The confusion started even before the official announcement last week. An earlier report claimed it was N-Trig. The leaked video showed a pen that was clearly thick enough to hold a battery, indicating the N-Trig Digital Pencil. Engadget initally stated it was Wacom (since changed). On-screen troubles with palm rejection in our InkShow didn’t help. Even knowing it’s N-Trig doesn’t answer everything since they offer both a battery-powered pen and a battery-free option, which we’re discussing in the forum. I’ve been up and down the datasheet, and it’s just not listed. All this points to a need for clarification and simplification on the subject, not just in the HP Slate, but industry-wide. Fortunately, there’s already a system for that.

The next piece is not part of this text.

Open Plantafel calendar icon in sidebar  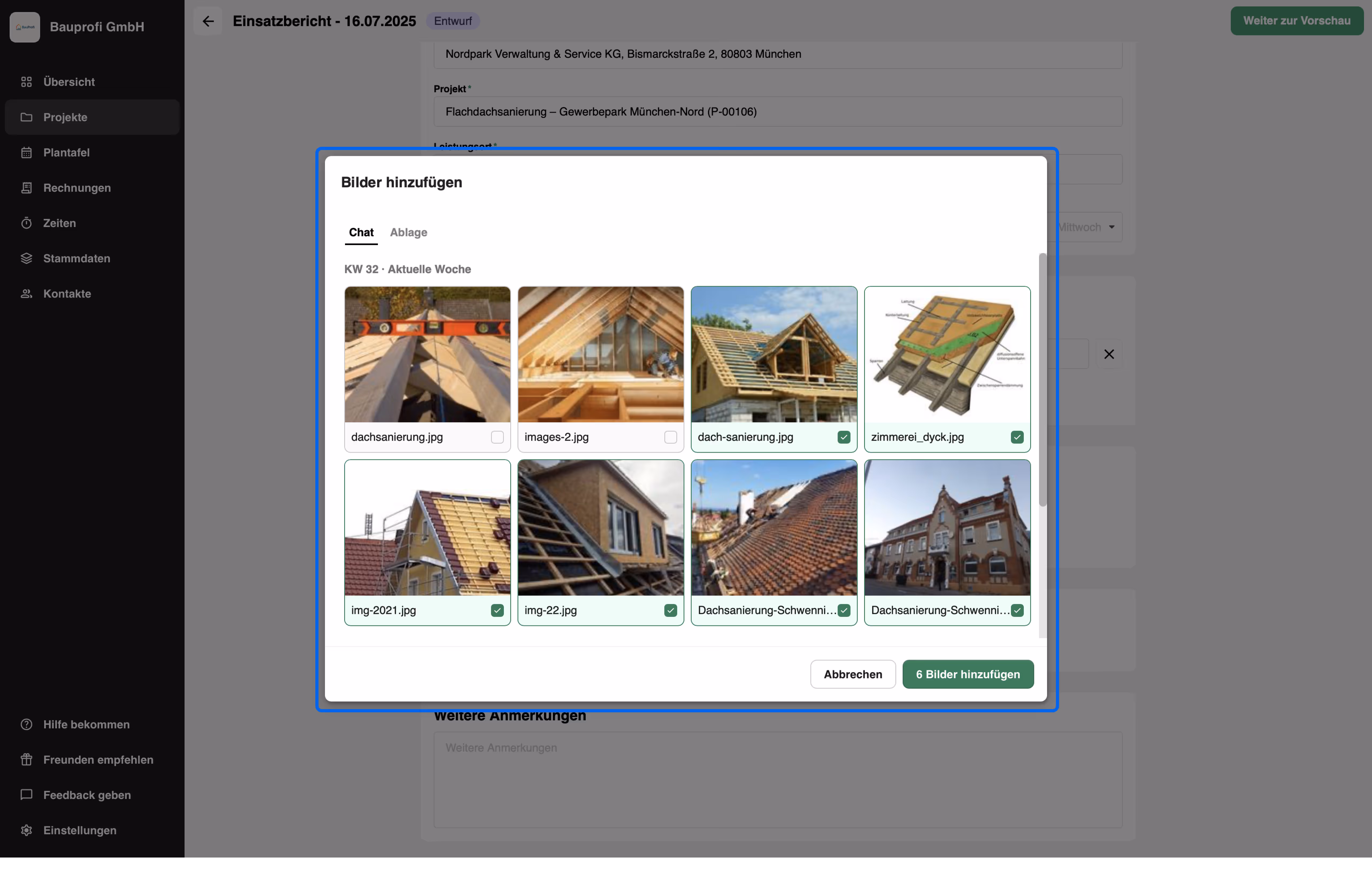tap(26, 153)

This photo is of my Fujitsu Lifebook T900. Unlike every other Tablet PC I’ve owned or used for a length of time, it tells me, right on the case, that the digitizer is Wacom Penabled. That means it’s compatible with any Wacom Penabled pen, be it a new stock Fujitsu pen, a pen from another Wacom Penabled Tablet PC, or a generic Penabled pen from Wacom. I own five different models of Wacom Penabled pen, all of which work with this tablet.
The badge doesn’t tell me whether it’s touch-capable or how many points it can recognize, but that’s not relevant to the compatibility issue (and point recognition can be expanded via software). If it’s touch-capable (and it is), it will work with any set of living hands (and possibly zombie hands – can’t know for sure). What it won’t do is work with any pen that’s not Wacom Penabled. Even pens from Wacom’s other pen tablet products won’t work with it. The badge is a precise statement of compatibility.

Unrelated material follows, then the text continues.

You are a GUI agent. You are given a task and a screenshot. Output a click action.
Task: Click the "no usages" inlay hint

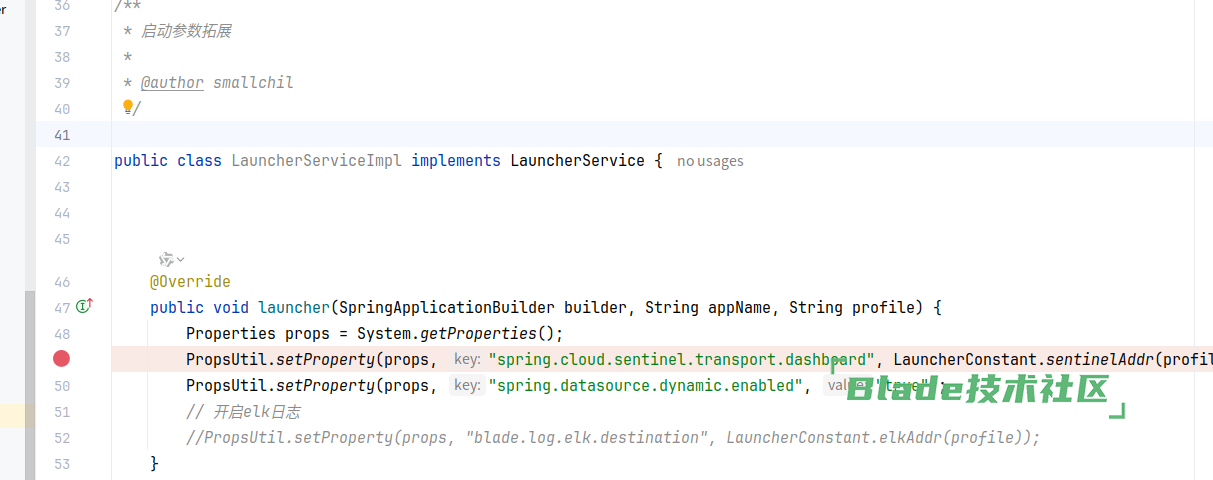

N-Trig would need two badges, one to specify compatibility with the battery-less pen and another for the battery-powered Digital Pencil. I believe the Pencil should work with both, but for simplicity’s sake, the badge should specify pen or pencil.
As tablets enter the mainstream, it is vital that consumers be informed of what’s in their device, especially given how easy it is to lose pens. Furthermore, pens are very personal input devices. Users will want options. They will need to know which pens work with their tablet. So to all Tablet PC vendors, please stop hiding what digitizer is in your devices and start displaying those badges so we know what’s what.
Yes, I know badges can be ugly (or awesome, depending on your geek inclination), but they aren’t that hard to peel off if you don’t like them. What do you think? Do you like them?